-------- Extracted records --------
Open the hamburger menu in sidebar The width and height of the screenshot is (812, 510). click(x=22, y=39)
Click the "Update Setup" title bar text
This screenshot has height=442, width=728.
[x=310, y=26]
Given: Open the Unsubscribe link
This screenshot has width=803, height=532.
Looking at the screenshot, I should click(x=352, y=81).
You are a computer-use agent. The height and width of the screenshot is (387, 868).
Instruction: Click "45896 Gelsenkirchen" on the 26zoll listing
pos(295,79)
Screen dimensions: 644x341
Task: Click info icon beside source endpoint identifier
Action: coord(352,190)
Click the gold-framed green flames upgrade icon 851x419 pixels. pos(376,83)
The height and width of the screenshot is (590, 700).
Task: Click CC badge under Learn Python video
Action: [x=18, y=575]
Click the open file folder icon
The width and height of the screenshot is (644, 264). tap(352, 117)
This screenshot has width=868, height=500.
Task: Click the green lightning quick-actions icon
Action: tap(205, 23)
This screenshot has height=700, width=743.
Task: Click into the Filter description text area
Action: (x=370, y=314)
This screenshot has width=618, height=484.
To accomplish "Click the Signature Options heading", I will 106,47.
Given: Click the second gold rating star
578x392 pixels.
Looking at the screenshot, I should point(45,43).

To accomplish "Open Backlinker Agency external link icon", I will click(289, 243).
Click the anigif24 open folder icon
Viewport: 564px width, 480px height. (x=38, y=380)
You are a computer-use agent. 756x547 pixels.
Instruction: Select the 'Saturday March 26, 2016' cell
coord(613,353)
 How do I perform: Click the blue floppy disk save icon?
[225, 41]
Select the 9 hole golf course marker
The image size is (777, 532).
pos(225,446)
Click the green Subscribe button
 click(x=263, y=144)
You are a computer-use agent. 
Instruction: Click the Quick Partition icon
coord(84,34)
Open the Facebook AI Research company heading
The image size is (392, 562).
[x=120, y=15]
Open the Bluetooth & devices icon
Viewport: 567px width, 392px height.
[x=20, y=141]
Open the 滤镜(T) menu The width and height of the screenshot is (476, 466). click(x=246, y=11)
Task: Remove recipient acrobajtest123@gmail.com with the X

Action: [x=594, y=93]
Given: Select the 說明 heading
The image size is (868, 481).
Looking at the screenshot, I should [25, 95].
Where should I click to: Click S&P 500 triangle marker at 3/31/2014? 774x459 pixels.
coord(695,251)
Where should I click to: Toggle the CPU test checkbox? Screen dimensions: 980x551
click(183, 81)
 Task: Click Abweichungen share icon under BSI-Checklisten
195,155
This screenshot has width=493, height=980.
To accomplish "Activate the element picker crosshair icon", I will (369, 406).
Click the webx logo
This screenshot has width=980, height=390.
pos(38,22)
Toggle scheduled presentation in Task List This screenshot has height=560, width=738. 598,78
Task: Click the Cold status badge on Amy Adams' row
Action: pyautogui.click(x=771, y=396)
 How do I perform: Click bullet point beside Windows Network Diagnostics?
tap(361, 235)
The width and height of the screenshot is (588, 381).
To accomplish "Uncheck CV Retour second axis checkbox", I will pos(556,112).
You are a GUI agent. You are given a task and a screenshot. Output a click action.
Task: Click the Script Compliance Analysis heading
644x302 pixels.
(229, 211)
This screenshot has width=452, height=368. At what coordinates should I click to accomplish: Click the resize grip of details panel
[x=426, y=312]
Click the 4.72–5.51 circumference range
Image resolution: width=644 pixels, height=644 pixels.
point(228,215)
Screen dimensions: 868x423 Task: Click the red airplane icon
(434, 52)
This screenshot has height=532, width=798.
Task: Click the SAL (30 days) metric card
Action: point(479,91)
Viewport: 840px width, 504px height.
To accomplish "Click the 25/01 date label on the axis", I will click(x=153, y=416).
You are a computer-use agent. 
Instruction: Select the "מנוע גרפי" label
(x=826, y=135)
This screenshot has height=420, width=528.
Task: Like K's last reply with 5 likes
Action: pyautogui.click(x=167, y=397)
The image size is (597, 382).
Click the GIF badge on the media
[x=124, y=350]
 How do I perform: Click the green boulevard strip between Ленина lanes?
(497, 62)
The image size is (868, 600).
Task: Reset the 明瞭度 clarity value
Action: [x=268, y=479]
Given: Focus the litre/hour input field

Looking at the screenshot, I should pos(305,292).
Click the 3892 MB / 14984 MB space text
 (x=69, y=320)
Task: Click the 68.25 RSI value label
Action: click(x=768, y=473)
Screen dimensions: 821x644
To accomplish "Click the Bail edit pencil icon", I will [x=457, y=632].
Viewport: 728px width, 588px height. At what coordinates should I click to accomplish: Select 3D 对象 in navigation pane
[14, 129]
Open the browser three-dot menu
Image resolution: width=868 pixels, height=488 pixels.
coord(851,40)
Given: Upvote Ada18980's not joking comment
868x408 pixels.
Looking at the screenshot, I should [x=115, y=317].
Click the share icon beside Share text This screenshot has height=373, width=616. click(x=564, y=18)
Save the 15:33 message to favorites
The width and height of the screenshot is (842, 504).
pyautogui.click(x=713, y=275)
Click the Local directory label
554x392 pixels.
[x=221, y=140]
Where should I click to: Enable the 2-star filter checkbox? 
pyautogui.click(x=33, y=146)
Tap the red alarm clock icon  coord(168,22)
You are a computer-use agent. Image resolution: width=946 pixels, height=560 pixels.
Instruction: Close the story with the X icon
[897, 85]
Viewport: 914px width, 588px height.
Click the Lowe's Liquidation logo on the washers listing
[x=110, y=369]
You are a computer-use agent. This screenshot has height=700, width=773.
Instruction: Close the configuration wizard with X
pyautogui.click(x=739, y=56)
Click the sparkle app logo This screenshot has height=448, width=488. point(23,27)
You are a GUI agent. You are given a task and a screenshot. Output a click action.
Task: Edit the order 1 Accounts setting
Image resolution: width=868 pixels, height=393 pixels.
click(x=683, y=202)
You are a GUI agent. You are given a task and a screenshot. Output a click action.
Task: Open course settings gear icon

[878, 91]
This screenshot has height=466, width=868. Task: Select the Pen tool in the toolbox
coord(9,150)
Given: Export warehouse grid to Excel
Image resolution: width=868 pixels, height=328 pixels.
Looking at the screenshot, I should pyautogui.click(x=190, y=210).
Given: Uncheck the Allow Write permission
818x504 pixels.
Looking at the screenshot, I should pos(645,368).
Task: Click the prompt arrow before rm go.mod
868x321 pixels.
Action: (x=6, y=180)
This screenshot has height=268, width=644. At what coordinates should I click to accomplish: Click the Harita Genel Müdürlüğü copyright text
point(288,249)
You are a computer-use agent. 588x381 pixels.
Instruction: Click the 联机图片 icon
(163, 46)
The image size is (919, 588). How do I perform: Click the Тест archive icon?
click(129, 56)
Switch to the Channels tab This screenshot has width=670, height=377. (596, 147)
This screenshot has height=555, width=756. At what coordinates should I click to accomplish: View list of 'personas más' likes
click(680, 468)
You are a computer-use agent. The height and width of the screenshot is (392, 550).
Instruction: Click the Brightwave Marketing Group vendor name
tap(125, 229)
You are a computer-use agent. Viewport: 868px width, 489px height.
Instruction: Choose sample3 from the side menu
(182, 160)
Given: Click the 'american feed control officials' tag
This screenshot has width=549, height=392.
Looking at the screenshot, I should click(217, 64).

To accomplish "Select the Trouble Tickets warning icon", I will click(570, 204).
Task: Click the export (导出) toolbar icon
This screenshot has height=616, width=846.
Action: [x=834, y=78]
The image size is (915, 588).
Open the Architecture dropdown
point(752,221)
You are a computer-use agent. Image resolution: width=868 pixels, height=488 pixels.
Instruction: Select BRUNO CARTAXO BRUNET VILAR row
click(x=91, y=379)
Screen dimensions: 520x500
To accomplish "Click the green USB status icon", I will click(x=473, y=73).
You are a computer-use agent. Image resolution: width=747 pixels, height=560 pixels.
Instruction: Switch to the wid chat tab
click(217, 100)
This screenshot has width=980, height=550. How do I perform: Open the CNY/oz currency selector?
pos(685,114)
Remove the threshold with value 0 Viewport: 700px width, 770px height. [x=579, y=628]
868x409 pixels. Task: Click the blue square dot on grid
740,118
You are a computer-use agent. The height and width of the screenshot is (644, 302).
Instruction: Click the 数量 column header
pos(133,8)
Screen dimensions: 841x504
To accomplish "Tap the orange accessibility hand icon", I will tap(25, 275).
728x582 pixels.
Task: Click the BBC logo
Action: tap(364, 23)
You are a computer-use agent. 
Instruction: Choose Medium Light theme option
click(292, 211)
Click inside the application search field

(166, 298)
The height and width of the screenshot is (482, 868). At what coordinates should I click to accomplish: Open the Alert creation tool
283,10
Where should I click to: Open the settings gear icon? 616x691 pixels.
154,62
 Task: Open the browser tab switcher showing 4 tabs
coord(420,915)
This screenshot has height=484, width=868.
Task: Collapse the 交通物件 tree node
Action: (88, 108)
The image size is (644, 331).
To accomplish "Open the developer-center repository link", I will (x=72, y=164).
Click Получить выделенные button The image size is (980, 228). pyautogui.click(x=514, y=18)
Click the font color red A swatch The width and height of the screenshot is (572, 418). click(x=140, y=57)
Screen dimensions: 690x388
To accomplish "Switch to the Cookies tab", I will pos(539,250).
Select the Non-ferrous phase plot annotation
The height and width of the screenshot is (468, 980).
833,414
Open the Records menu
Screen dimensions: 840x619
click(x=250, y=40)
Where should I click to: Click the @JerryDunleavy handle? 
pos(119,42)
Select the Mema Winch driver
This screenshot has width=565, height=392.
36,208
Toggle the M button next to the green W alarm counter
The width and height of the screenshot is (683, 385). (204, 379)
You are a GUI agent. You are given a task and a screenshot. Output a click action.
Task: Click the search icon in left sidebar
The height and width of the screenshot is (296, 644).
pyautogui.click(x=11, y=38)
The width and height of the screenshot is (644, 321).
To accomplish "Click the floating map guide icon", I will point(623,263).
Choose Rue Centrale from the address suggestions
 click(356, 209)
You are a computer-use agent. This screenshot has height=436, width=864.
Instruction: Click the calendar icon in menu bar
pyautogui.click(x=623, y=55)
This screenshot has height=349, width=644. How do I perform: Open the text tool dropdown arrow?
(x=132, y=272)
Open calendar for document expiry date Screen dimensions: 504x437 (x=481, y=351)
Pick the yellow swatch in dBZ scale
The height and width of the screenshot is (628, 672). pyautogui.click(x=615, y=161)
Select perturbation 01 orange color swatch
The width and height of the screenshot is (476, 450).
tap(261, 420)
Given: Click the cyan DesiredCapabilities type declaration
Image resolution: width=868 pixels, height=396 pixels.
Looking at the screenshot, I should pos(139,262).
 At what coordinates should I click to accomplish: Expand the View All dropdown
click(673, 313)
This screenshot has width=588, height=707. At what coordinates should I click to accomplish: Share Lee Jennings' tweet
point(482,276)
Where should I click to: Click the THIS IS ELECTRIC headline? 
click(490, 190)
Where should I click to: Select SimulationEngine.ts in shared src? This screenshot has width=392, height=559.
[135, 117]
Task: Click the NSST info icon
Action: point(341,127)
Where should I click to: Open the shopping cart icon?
--------
**Work task**
Restate word for word the entries above from the line with "Instruction: Click the 数量 column header" through the line with "Select the Non-ferrous phase plot annotation", inclusive, leaving out everything else.

**Solution to this exercise**
Instruction: Click the 数量 column header
pos(133,8)
Screen dimensions: 841x504
To accomplish "Tap the orange accessibility hand icon", I will tap(25, 275).
728x582 pixels.
Task: Click the BBC logo
Action: tap(364, 23)
You are a computer-use agent. 
Instruction: Choose Medium Light theme option
click(292, 211)
Click inside the application search field

(166, 298)
The height and width of the screenshot is (482, 868). At what coordinates should I click to accomplish: Open the Alert creation tool
283,10
Where should I click to: Open the settings gear icon? 616x691 pixels.
154,62
 Task: Open the browser tab switcher showing 4 tabs
coord(420,915)
This screenshot has height=484, width=868.
Task: Collapse the 交通物件 tree node
Action: (88, 108)
The image size is (644, 331).
To accomplish "Open the developer-center repository link", I will (x=72, y=164).
Click Получить выделенные button The image size is (980, 228). pyautogui.click(x=514, y=18)
Click the font color red A swatch The width and height of the screenshot is (572, 418). click(x=140, y=57)
Screen dimensions: 690x388
To accomplish "Switch to the Cookies tab", I will pos(539,250).
Select the Non-ferrous phase plot annotation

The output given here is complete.